Por poco Abel se pasa de rosca

Por poco Abel se pasa de rosca

Según Abel Prieto, exministro de Cultura del régimen, el triunfo de la Revolución dio un golpe devastador a la yankofilia y nos formó como antimperialistas

Abel Prieto; Cuba
Abel Prieto (Foto de archivo)

MIAMI, Estados Unidos. – Hace unos días que Abel Prieto, intelectual pinareño que fuera presidente de los escritores cubanos y luego Ministro de cultura, hizo un análisis en Granma, uno de los periódicos de Fidel Castro y su hermano Raúl, sobre la yankofilia.

Una de las cosas que más sorprende en su artículo es cuando dice que el triunfo de la Revolución dio un golpe devastador a la yankofilia y nos formó como antimperialistas.
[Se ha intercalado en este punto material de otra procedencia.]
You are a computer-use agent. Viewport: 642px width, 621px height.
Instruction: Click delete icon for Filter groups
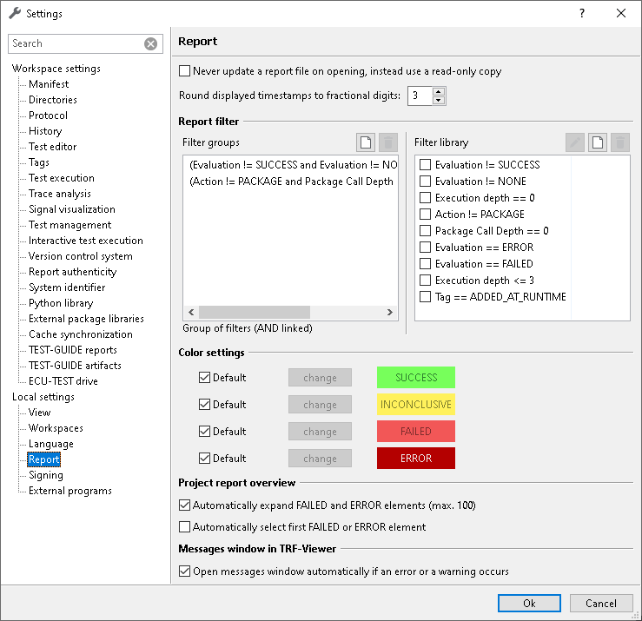click(x=387, y=142)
Y a continuación aclara que nunca fomentó rencores hacia el pueblo. ¿Se habrá referido al recibimiento que Raúl le hizo a Obama y la cantidad de veces que tanto este como Díaz Canel le enseñaron los dientes?

Comienza su perorata con un barbarismo: Quiere convencernos de que la modernidad y el progreso de Estados Unidos, admirado ya desde Martí, “…era una idea que florecía entre los anexionistas, fascinados por un país de rápido crecimiento económico”.

Hoy, por si no lo sabe, bajo Donald Trump, vuela la economía de Estados Unidos y el índice de desempleo es el más bajo desde hace cincuenta años.

Luego se refiere al dinero y lo llama “diablo velludo con quien danzan políticos, banqueros, toda una fauna sórdida”.

¿A cuáles políticos se refirió Abel? ¿A los hombres de negocio de Estados Unidos o a los generales cubanos del negocio, que viven en las residencias de los ricos de ayer, a Fidel Castro, dueño exclusivo de islas misteriosas de Cuba, repartos de la exaristocracia cubana, donde viven los comunistas de hoy con su familia, donde hasta sus criados manejan un BMW?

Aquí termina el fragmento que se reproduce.